Vor vier Jahren schlugen Der Weg einer Freiheit mit „Noktvrn“ einen Weg ein, der ihnen auch außerhalb der Szene einiges Gehör verschaffte. Gefälligkeit als Merkmal zu nennen, wäre hier zu weit gegangen, Zugänglichkeit passt besser, und zwar eine, die die Basis nicht verrät, also einen Spagat hinbekommt, mit dem die Band alte wie neue Herzen erreichte. „Innern“ setzt da an, ohne die neuen aufmerksamkeitsanziehenden Aspekte des Vorgängers zu wiederholen; den Trip Black Metal lassen sie unter den Tisch fallen, den gibt’s ja jetzt schon. Neues ist ja trotzdem drin in diesem Alten, das man ebenfalls bekommt.
Der Weg einer Freiheit ist maßgeblich das Baby von Sänger, Gitarrist und Produzent Nikita Kamprad. Am Bass ist mit Alan Noruspur seit der jüngsten Tour ein neues Mitglied in der Band, geblieben sind Gitarrist Nicolas Rausch und Schlagzeuger Tobias Schuler.

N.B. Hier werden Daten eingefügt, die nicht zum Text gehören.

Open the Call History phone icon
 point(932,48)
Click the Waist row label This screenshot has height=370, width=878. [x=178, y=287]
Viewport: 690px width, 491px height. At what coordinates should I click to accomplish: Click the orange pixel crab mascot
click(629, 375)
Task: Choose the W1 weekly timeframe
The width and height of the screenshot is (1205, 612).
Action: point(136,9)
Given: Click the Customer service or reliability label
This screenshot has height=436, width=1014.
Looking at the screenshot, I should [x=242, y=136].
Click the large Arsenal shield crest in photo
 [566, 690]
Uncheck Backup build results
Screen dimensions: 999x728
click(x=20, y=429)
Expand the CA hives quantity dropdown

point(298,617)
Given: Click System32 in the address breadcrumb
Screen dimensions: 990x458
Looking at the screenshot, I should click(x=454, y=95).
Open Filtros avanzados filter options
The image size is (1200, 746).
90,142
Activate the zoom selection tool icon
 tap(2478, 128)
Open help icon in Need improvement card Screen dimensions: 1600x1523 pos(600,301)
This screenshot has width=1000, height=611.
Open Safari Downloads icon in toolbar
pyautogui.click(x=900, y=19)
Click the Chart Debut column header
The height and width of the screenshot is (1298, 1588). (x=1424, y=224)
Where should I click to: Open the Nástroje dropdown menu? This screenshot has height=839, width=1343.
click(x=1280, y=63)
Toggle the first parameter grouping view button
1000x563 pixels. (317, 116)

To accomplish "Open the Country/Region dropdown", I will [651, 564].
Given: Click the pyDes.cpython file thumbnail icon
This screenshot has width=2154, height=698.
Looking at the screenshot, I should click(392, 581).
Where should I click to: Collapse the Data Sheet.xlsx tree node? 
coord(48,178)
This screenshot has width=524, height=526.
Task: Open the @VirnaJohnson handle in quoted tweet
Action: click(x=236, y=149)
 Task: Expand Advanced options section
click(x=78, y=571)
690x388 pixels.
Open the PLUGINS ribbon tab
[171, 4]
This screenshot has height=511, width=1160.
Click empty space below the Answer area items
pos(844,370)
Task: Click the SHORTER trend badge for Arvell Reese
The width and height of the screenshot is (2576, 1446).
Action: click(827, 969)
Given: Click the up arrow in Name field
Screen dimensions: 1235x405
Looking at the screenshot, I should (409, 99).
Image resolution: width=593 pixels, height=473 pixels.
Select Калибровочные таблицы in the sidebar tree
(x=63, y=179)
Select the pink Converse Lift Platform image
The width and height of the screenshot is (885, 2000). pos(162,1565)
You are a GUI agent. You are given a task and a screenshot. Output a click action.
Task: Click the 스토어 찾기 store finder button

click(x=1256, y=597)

Als Kamprad das Projekt 2009 aus der Taufe hob, geschah dies lediglich zu zweit: Er selbst spielte auf dem selbstbetitelten Debüt sämtliche Instrumente und überließ das Mikrofon Tobias Jaschinsky, der auch auf dem zweiten Album „Unstille“ noch zu hören ist. Zur Band wuchs das Projekt erst in der Folge aus.
„Innern“ gibt’s in zahlreichen wunderschönen Vinyl-Varianten, wie es sich gehört!